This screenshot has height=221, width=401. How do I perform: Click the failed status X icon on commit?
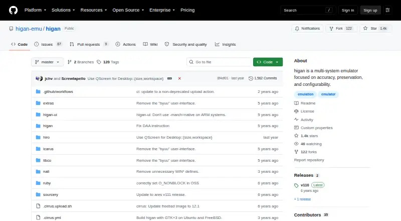click(179, 78)
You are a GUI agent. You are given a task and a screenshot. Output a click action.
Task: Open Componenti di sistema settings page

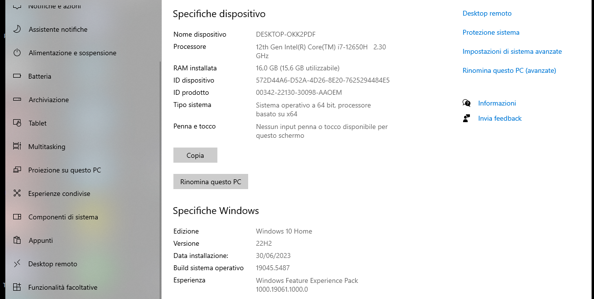(63, 217)
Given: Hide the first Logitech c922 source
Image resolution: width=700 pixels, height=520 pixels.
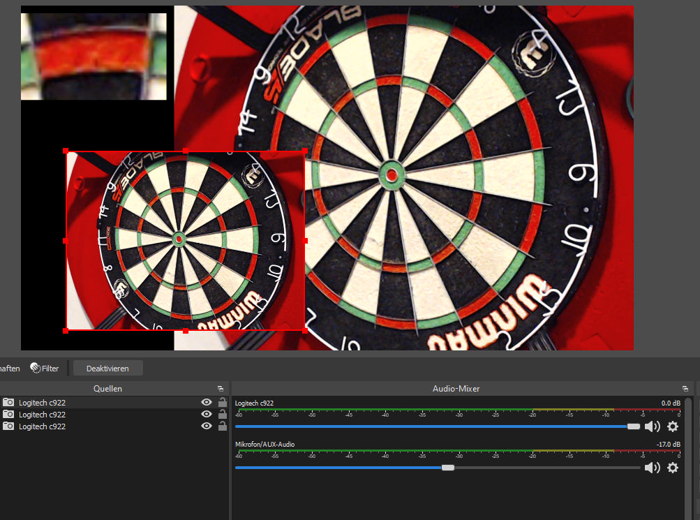Looking at the screenshot, I should pos(207,403).
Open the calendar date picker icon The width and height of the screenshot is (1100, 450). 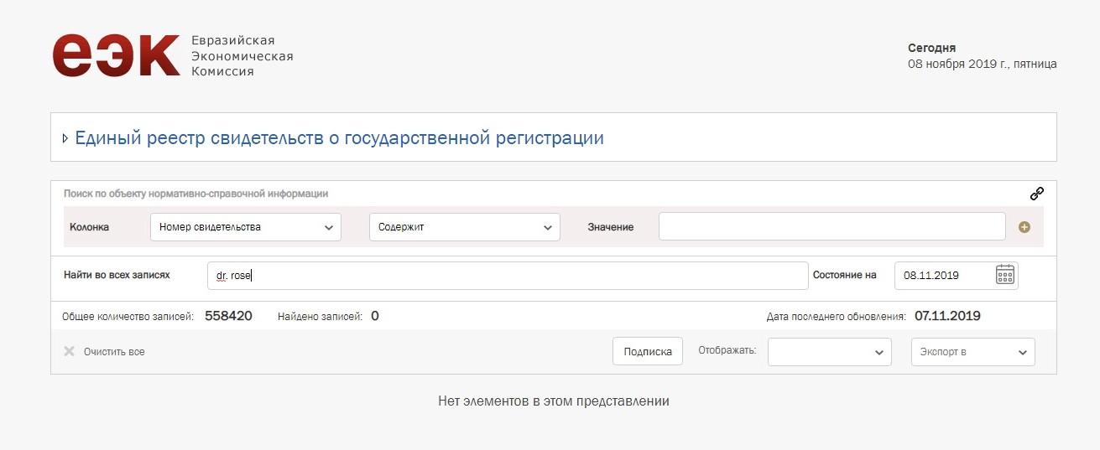(x=1005, y=275)
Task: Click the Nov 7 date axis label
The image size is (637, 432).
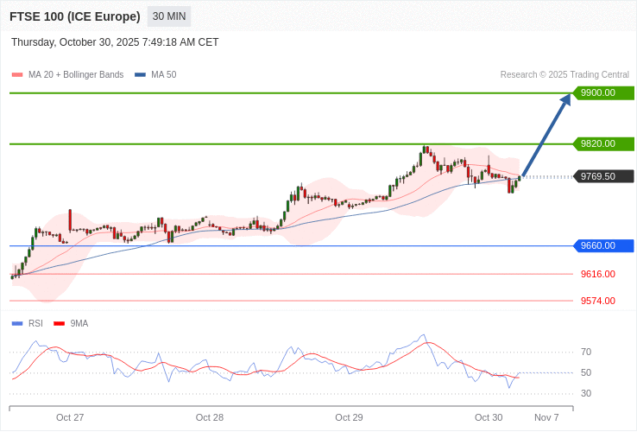Action: [546, 417]
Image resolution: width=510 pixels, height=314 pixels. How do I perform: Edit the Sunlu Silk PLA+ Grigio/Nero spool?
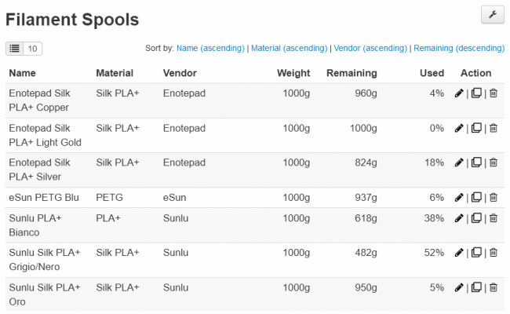tap(459, 253)
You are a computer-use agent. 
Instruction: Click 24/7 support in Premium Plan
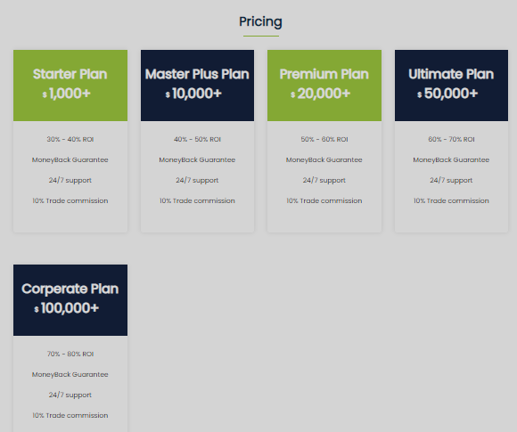coord(324,180)
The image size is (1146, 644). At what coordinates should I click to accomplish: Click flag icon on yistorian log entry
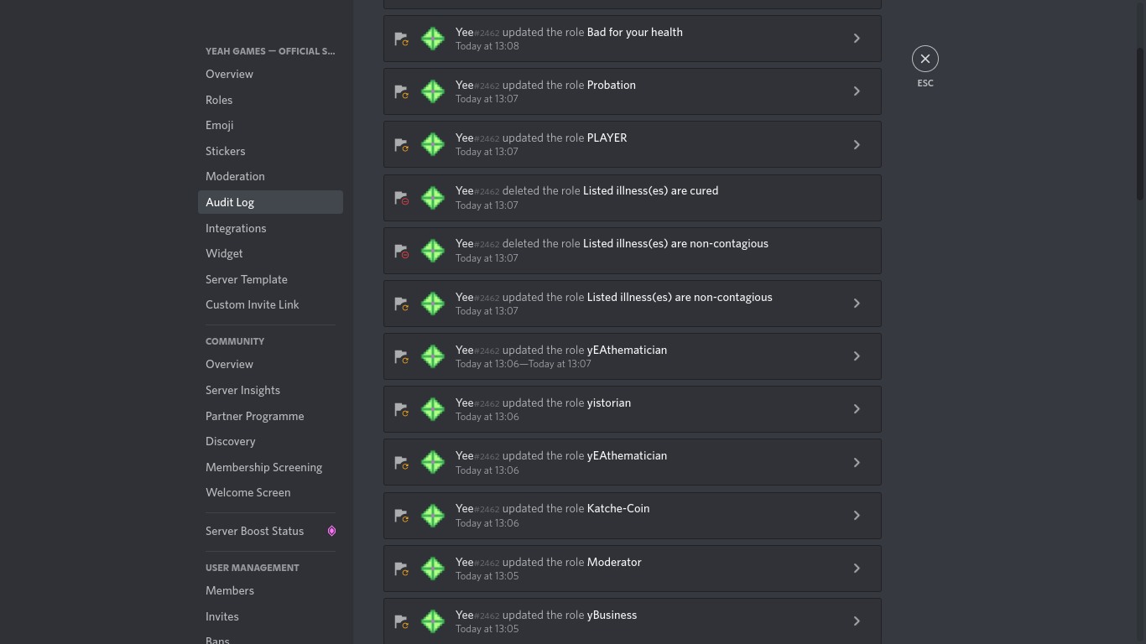pos(401,409)
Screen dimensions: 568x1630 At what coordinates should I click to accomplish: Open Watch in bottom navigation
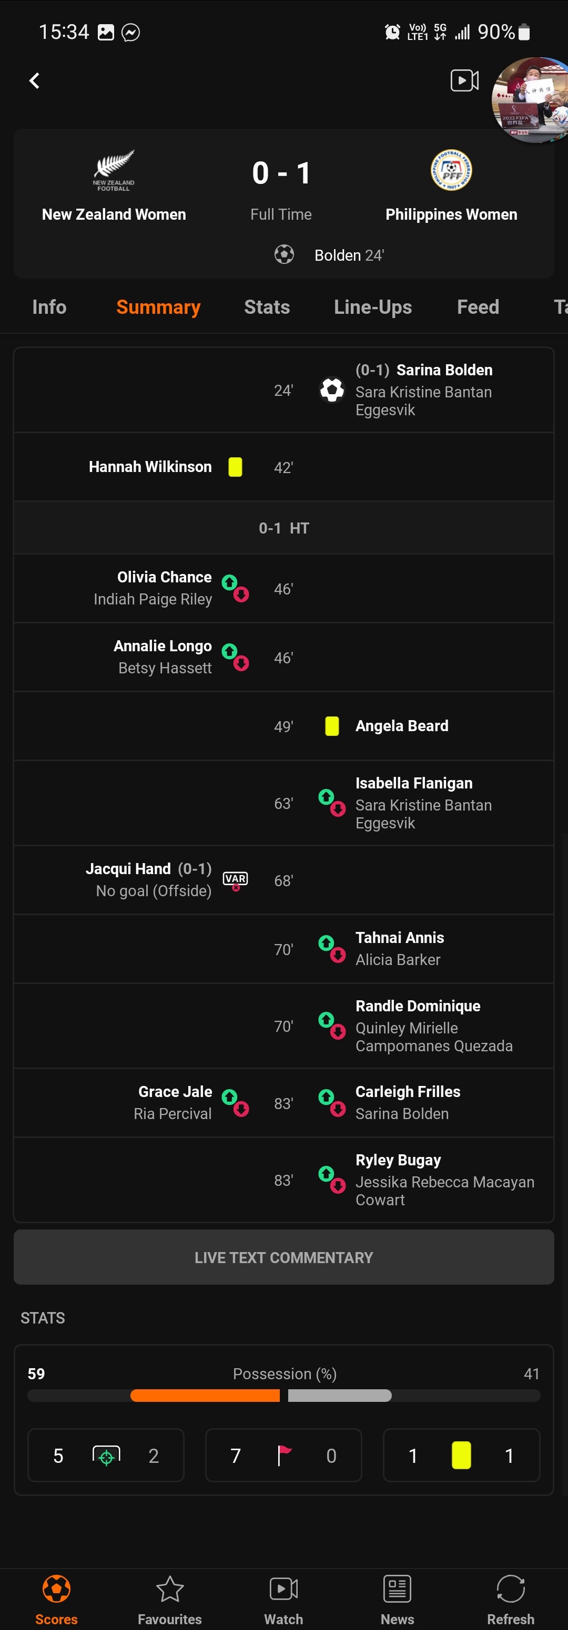(x=284, y=1600)
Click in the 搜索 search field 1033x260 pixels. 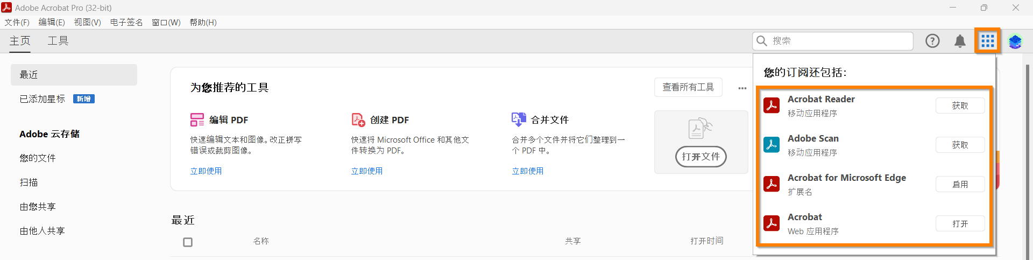click(839, 41)
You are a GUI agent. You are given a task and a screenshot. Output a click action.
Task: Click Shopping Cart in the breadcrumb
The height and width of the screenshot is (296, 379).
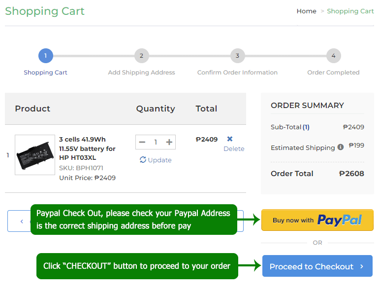click(x=350, y=11)
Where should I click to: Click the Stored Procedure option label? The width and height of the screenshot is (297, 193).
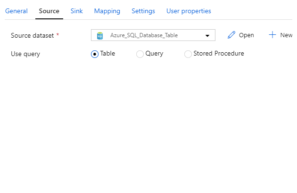pos(219,54)
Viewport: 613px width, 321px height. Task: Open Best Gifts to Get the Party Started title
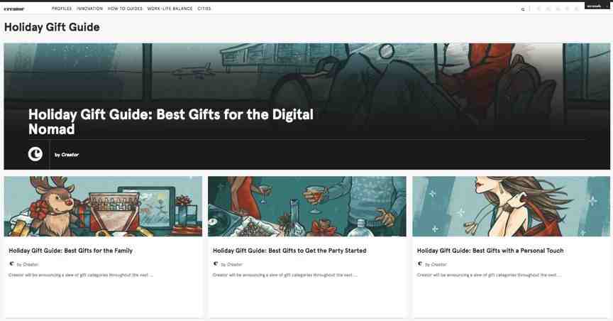(x=289, y=251)
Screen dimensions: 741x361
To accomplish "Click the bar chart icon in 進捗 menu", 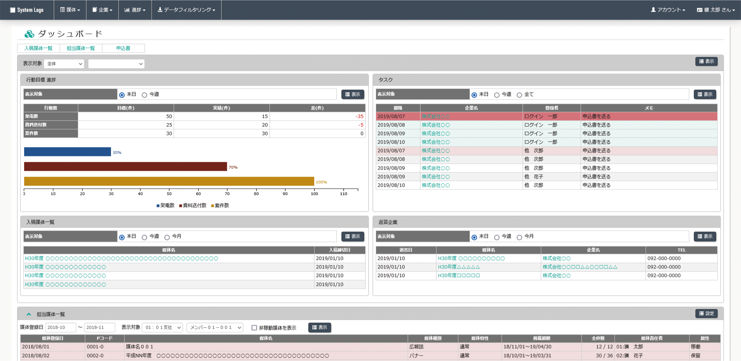I will pyautogui.click(x=127, y=10).
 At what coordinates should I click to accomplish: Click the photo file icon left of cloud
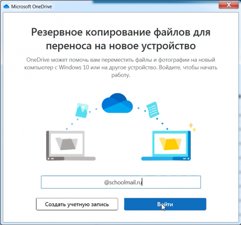[83, 109]
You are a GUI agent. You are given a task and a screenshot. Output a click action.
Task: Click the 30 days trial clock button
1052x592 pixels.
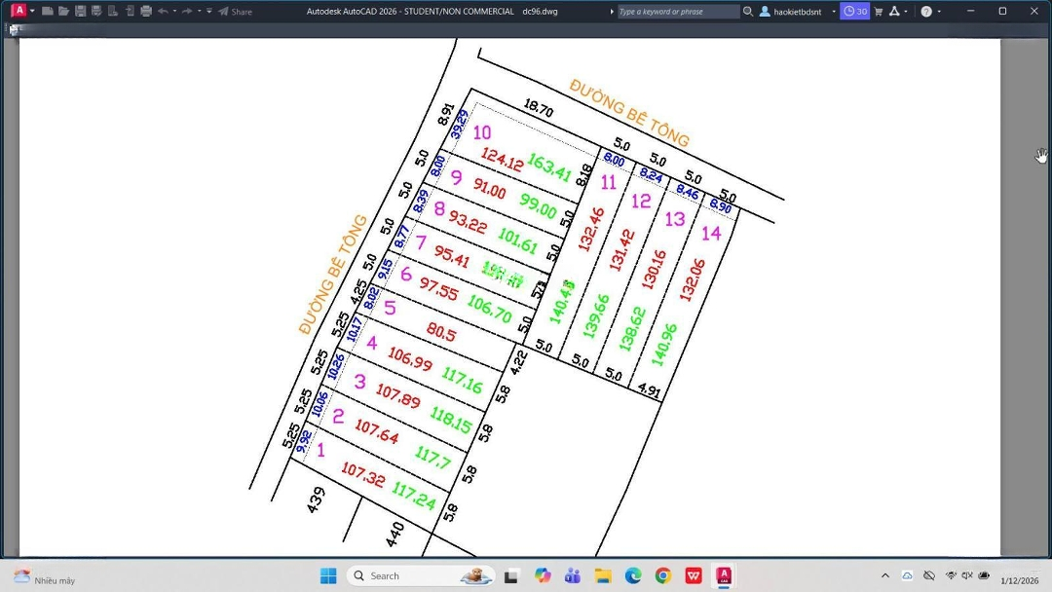(x=854, y=12)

=-=-=

» WHAT IS REQUIRED: Copy the records above from the first line through the line containing "Given: Hide the first Logitech c922 source", both included, and leave out any pictures.

» WRITTEN SOLUTION:
This screenshot has height=221, width=401. How do I perform: Click the failed status X icon on commit?
click(179, 78)
You are a GUI agent. You are given a task and a screenshot. Output a click action.
Task: Open Componenti di sistema settings page

(63, 217)
Given: Hide the first Logitech c922 source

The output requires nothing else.